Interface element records
start
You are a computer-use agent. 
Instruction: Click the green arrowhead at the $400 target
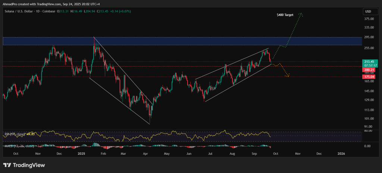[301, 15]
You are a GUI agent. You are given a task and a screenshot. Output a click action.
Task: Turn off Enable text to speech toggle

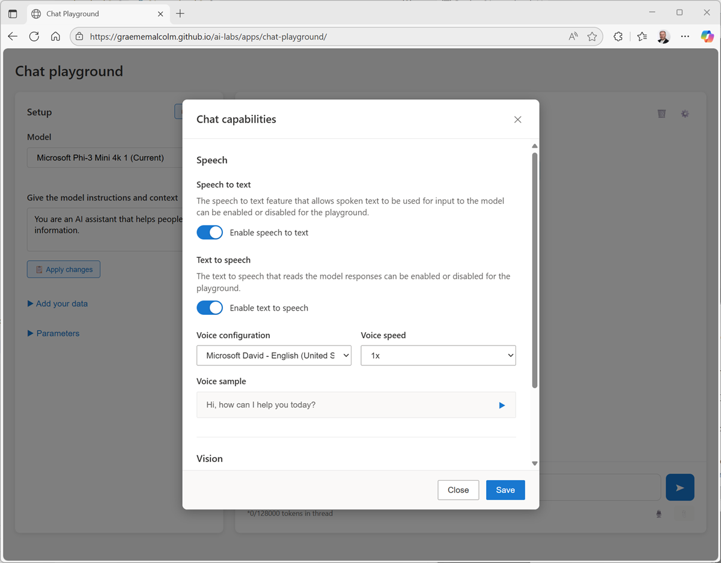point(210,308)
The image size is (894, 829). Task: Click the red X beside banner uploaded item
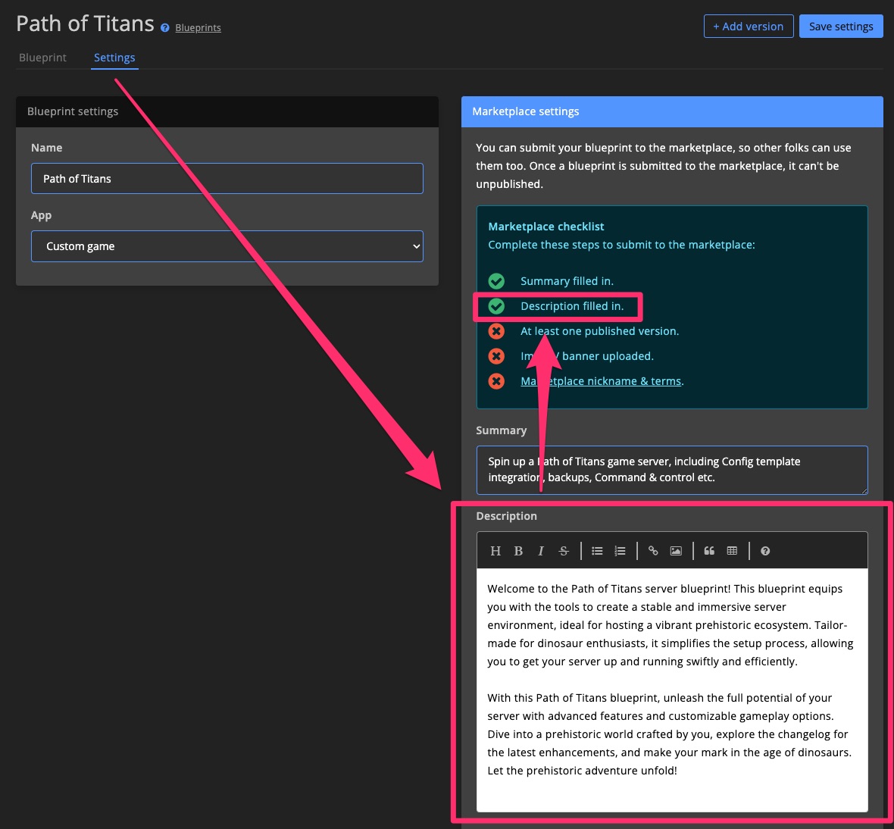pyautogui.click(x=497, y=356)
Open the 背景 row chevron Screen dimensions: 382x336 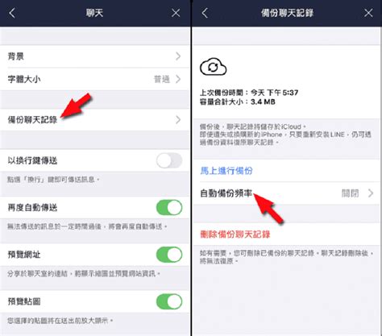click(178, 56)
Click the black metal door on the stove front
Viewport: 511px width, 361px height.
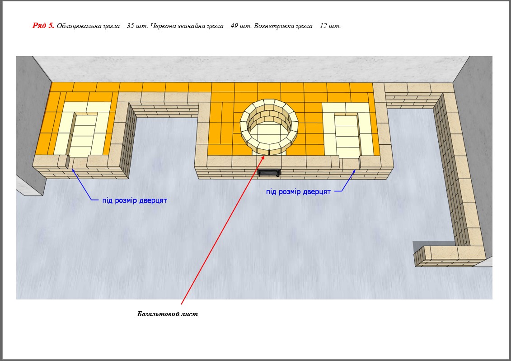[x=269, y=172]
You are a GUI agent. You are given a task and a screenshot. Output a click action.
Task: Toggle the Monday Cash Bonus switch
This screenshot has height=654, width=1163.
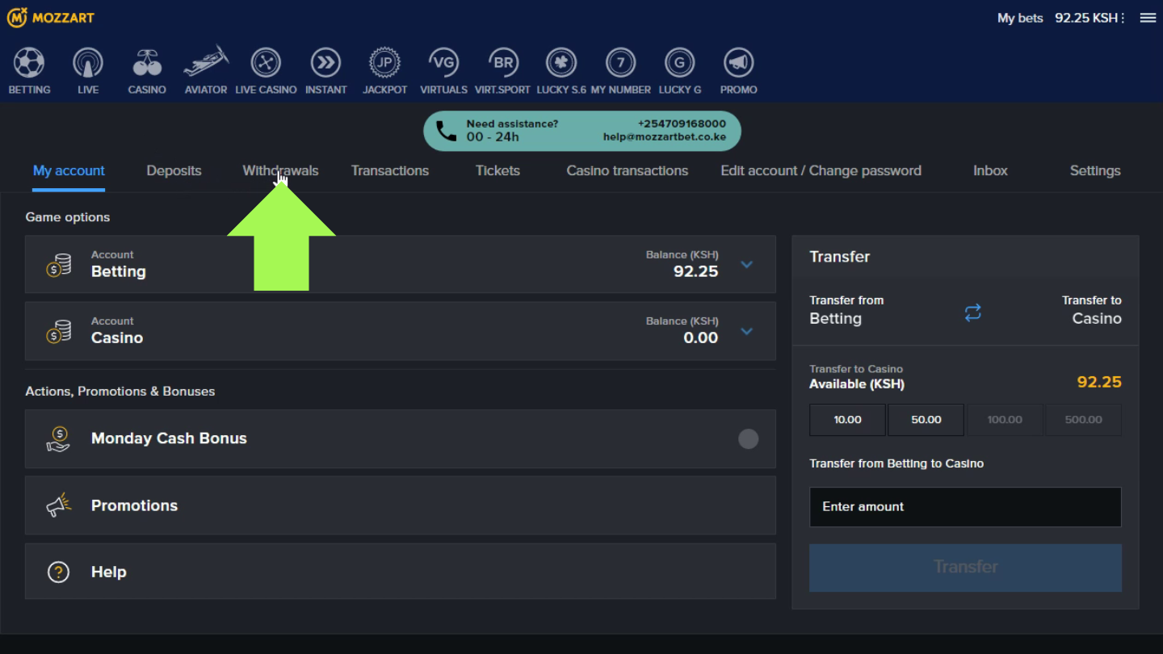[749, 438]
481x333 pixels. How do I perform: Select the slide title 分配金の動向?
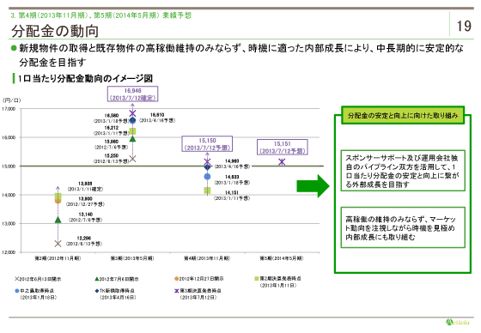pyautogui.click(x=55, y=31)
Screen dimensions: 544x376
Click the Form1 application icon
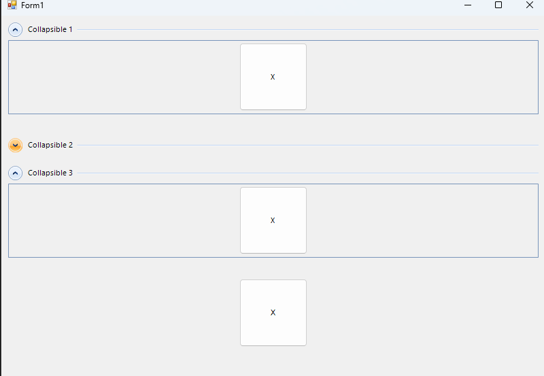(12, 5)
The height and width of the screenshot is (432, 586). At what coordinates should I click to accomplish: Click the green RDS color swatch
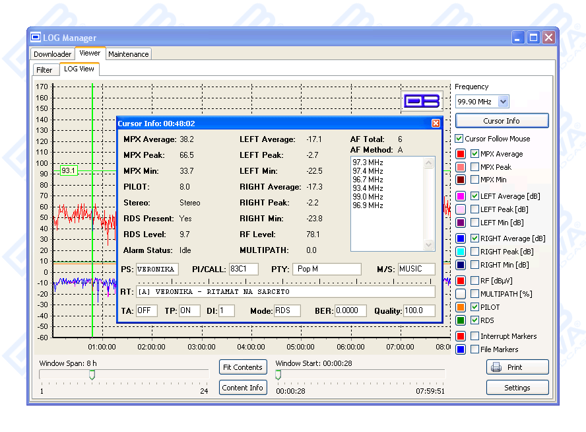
end
Work to do -> Please state how many lines of the material above contain the string "width", giving only the number.

Expected answer -> 3